Copy out every line of the records below, keeping each one precisely as it appears.
━━━ Data for the task ━━━
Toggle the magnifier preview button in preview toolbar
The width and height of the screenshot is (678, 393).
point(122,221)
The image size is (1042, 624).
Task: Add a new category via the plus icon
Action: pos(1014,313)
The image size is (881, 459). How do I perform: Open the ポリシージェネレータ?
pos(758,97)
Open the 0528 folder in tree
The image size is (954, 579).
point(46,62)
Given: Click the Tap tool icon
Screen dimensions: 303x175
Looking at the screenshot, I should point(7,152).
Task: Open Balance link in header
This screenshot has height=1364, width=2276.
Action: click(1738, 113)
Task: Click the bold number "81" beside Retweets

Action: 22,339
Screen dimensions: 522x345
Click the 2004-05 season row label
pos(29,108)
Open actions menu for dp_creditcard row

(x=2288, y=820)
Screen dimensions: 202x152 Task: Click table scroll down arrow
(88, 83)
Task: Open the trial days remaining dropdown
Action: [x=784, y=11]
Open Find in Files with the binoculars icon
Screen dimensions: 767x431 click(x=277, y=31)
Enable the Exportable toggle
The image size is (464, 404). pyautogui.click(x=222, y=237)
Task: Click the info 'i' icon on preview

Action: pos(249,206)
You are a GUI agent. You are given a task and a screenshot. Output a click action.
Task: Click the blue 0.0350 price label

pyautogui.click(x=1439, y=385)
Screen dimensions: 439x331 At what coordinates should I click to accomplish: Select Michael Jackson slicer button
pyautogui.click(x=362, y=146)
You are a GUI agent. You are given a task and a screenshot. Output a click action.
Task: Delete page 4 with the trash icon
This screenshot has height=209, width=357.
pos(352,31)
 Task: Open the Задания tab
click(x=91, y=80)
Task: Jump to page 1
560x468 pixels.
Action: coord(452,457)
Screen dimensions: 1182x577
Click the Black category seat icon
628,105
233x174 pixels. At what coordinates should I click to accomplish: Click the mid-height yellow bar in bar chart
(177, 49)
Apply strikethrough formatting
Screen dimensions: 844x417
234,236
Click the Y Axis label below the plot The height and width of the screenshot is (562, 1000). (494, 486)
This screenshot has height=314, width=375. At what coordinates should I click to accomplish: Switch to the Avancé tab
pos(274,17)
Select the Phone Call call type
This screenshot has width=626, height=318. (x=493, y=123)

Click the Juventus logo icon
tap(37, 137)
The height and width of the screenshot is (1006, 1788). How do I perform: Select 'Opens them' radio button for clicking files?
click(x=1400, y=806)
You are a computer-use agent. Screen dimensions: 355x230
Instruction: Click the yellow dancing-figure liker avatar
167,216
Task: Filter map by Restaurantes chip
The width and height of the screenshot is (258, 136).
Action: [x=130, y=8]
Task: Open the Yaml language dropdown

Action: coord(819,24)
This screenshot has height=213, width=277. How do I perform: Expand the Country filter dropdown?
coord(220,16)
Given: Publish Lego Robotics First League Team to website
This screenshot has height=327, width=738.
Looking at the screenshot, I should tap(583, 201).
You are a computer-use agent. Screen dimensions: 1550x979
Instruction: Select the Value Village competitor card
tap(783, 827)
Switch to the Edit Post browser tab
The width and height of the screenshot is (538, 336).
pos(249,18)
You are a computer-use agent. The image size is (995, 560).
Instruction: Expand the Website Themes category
━━━
*Completed task*.
Toggle the magnifier preview button in preview toolbar
The width and height of the screenshot is (678, 393).
point(122,221)
The image size is (1042, 624).
Task: Add a new category via the plus icon
Action: pos(1014,313)
The image size is (881, 459). How do I perform: Open the ポリシージェネレータ?
pos(758,97)
Open the 0528 folder in tree
The image size is (954, 579).
point(46,62)
Given: Click the Tap tool icon
Screen dimensions: 303x175
Looking at the screenshot, I should point(7,152).
Task: Open Balance link in header
This screenshot has height=1364, width=2276.
Action: click(1738, 113)
Task: Click the bold number "81" beside Retweets

Action: 22,339
Screen dimensions: 522x345
Click the 2004-05 season row label
pos(29,108)
Open actions menu for dp_creditcard row

(x=2288, y=820)
Screen dimensions: 202x152 Task: Click table scroll down arrow
(88, 83)
Task: Open the trial days remaining dropdown
Action: [x=784, y=11]
Open Find in Files with the binoculars icon
Screen dimensions: 767x431 click(x=277, y=31)
Enable the Exportable toggle
The image size is (464, 404). pyautogui.click(x=222, y=237)
Task: Click the info 'i' icon on preview

Action: pos(249,206)
You are a GUI agent. You are given a task and a screenshot. Output a click action.
Task: Click the blue 0.0350 price label

pyautogui.click(x=1439, y=385)
Screen dimensions: 439x331 At what coordinates should I click to accomplish: Select Michael Jackson slicer button
pyautogui.click(x=362, y=146)
You are a GUI agent. You are given a task and a screenshot. Output a click action.
Task: Delete page 4 with the trash icon
This screenshot has height=209, width=357.
pos(352,31)
 Task: Open the Задания tab
click(x=91, y=80)
Task: Jump to page 1
560x468 pixels.
Action: coord(452,457)
Screen dimensions: 1182x577
Click the Black category seat icon
628,105
233x174 pixels. At what coordinates should I click to accomplish: Click the mid-height yellow bar in bar chart
(177, 49)
Apply strikethrough formatting
Screen dimensions: 844x417
234,236
Click the Y Axis label below the plot The height and width of the screenshot is (562, 1000). (494, 486)
This screenshot has height=314, width=375. At what coordinates should I click to accomplish: Switch to the Avancé tab
pos(274,17)
Select the Phone Call call type
This screenshot has width=626, height=318. (x=493, y=123)

Click the Juventus logo icon
tap(37, 137)
The height and width of the screenshot is (1006, 1788). How do I perform: Select 'Opens them' radio button for clicking files?
click(x=1400, y=806)
You are a computer-use agent. Screen dimensions: 355x230
Instruction: Click the yellow dancing-figure liker avatar
167,216
Task: Filter map by Restaurantes chip
The width and height of the screenshot is (258, 136).
Action: [x=130, y=8]
Task: Open the Yaml language dropdown

Action: coord(819,24)
This screenshot has height=213, width=277. How do I perform: Expand the Country filter dropdown?
coord(220,16)
Given: Publish Lego Robotics First League Team to website
This screenshot has height=327, width=738.
Looking at the screenshot, I should tap(583, 201).
You are a computer-use agent. Screen dimensions: 1550x979
Instruction: Select the Value Village competitor card
tap(783, 827)
Switch to the Edit Post browser tab
The width and height of the screenshot is (538, 336).
pos(249,18)
You are a computer-use agent. The image size is (995, 560).
Instruction: Expand the Website Themes category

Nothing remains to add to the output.